Caso houvesse uma hierarquia entre os professores, não haveria dúvida: os de religião, inglês e espanhol seriam os últimos e os de redação estariam no topo da cadeia alimentar.
Pense bem. Nenhum outro professor tem tanto poder para te oprimir. Geralmente possuem aulas de baixíssima frequência, tipo uma a cada 15 dias, o que eles interpretam como um motivo para poder cobrar vinte redações ‘originais e criativas’ sobre temas absurdamente chatos.
Mas tudo bem, tudo bem, faço esse esforço!
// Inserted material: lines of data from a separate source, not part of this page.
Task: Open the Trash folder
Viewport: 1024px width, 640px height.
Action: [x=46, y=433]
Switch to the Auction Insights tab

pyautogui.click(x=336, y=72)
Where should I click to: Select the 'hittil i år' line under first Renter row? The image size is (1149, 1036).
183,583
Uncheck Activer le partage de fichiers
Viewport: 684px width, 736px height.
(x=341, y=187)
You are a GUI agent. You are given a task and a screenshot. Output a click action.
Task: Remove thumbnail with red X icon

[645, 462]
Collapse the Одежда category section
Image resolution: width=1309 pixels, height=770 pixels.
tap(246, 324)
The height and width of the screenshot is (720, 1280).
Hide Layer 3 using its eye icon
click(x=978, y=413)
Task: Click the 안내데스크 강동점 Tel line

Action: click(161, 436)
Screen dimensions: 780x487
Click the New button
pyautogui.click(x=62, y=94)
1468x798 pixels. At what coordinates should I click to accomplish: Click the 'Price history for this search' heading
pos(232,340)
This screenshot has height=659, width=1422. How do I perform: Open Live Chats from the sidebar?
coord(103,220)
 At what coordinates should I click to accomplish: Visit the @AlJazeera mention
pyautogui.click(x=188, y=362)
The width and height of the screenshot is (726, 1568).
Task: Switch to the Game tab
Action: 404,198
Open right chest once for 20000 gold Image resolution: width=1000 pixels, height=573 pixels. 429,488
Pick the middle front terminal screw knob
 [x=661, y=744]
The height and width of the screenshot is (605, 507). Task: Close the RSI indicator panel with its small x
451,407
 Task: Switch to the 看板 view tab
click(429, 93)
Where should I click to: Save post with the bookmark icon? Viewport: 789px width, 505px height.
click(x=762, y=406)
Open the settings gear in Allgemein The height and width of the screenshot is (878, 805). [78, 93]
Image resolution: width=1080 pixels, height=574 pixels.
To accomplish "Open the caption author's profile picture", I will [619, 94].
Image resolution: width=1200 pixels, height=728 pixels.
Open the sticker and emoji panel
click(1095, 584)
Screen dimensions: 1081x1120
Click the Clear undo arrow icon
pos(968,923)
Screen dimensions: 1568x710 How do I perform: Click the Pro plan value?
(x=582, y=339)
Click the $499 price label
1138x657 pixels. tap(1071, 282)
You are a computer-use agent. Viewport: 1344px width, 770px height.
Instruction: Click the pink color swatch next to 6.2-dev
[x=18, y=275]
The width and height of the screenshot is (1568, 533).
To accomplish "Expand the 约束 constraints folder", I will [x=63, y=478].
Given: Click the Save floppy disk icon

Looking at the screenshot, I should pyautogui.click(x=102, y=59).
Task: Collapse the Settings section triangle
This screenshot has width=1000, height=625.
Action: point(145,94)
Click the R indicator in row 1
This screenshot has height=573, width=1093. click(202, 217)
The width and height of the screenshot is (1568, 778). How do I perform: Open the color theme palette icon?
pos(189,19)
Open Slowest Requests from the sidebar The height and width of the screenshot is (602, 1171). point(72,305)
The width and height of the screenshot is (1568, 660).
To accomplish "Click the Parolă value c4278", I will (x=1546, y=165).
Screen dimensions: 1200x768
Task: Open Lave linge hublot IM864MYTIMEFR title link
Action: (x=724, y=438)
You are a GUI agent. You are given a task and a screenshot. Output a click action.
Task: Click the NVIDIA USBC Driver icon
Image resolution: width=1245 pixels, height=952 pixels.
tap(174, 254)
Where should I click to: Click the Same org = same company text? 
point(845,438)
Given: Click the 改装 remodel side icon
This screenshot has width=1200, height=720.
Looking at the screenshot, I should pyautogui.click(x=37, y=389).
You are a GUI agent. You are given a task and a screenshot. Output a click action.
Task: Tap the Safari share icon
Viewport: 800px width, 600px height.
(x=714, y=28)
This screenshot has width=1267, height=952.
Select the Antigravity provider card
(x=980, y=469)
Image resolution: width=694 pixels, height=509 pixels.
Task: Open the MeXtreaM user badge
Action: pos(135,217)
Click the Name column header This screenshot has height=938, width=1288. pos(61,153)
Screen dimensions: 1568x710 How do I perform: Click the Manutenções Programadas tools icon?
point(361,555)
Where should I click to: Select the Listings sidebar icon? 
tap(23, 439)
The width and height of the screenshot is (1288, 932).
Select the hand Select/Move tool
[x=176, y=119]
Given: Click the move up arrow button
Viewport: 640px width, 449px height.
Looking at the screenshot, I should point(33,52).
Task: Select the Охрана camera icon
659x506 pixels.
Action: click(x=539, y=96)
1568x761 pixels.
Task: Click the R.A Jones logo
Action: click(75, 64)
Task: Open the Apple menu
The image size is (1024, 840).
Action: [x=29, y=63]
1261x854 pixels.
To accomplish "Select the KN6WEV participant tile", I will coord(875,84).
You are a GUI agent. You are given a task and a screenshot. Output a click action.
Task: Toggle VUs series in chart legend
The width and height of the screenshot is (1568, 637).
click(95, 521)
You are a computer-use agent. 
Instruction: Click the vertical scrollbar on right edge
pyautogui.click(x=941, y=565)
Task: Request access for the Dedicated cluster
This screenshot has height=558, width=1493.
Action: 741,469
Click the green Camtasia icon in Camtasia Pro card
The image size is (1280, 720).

As redações geralmente são embasadas em tirinhas (que advinhem, não tem graça alguma). Dessa vez não, uma entrevista. Droga, demorarei mais de 30 segundos para ler o tema. Começo a ler:
” Ziraldo fala sobre o humor (…) escreva uma redação argumentando a favor”. Ok, ok, vamos com calma. Nunca ri de nada que o Ziraldo fez em toda a sua vida. ”Rir não tem nada a ver com humor – diz Ziraldo”. Ótimo, estamos conversando, enfim.
Você faz então seu texto. Ficou bom? É claro que não! Você o(s) fez em míseros dez minutos, e durante os escrevia você estava quase acreditando que química é uma matéria, de fato, eletrizante. Você leva a redação até a professora, trêmulo. A professora te mira com um olhar de pura reprovação, e ela nem leu o título ainda (que por acaso foi escolhido por mero acaso). Ela talvez tenha sentido o cheiro do quão ruim você é, a distância. Com uma esferográfica vermelha, ela começa a esgrimar seu texto.
Vírgulas. Na minha opinião, se o seu texto é um bolo, a vírgula é o granulado: devem ser aplicadas com parcimônia, somente onde ficar bonito. Ponto e vírgula é um sinal tão escuso que eu nem sei se é do gênero masculino ou do feminino e muito menos se o correto é com hífens (ponto-e-vírgula). Ele/Ela é tipo a cereja do bolo: você vai ver textos com, nunca o seu.
O seu texto, antes tratado com carinho paternal, é duramente golpeado com tinta vermelha. É a sua redação sangrando pela sua incompentência. Seus olhos, por um breve instante, enchem-se de lágrimas. Apesar de tudo, a redação é sua filha.
”Está ruim” – diz ela, como se eu não soubesse, e pega um carimbo em sua gaveta. ”Não está somente ruim. É ruim a um ponto em que eu nunca vi na minha vida. Um analfabeto teria melhores resultados que o senhor. Pedro Álvares Cabral está envergonhado em seu túmulo, por indiretamente, ter te passado o conhecimento da belíssima língua portuguesa, que foi cruel e friamente assassinada. Eu, como professora de redação, penso que só me resta o suícidio se este texto vazar. Recomendo que nunca mais escreva um texto, uma linha, um período, uma oração, uma palavra, um recibo, seu nome. Não vejo como o toque seu em uma caneta pode trazer algo além de infortúnio, dor e desgraça. Aqui, este carimbo tem seu nome escrito. Use-o quando precisar.”
Silêncio.
”Quer dizer que eu não preciso mas vir na aula de redação?”
A professora, então, se joga da janela.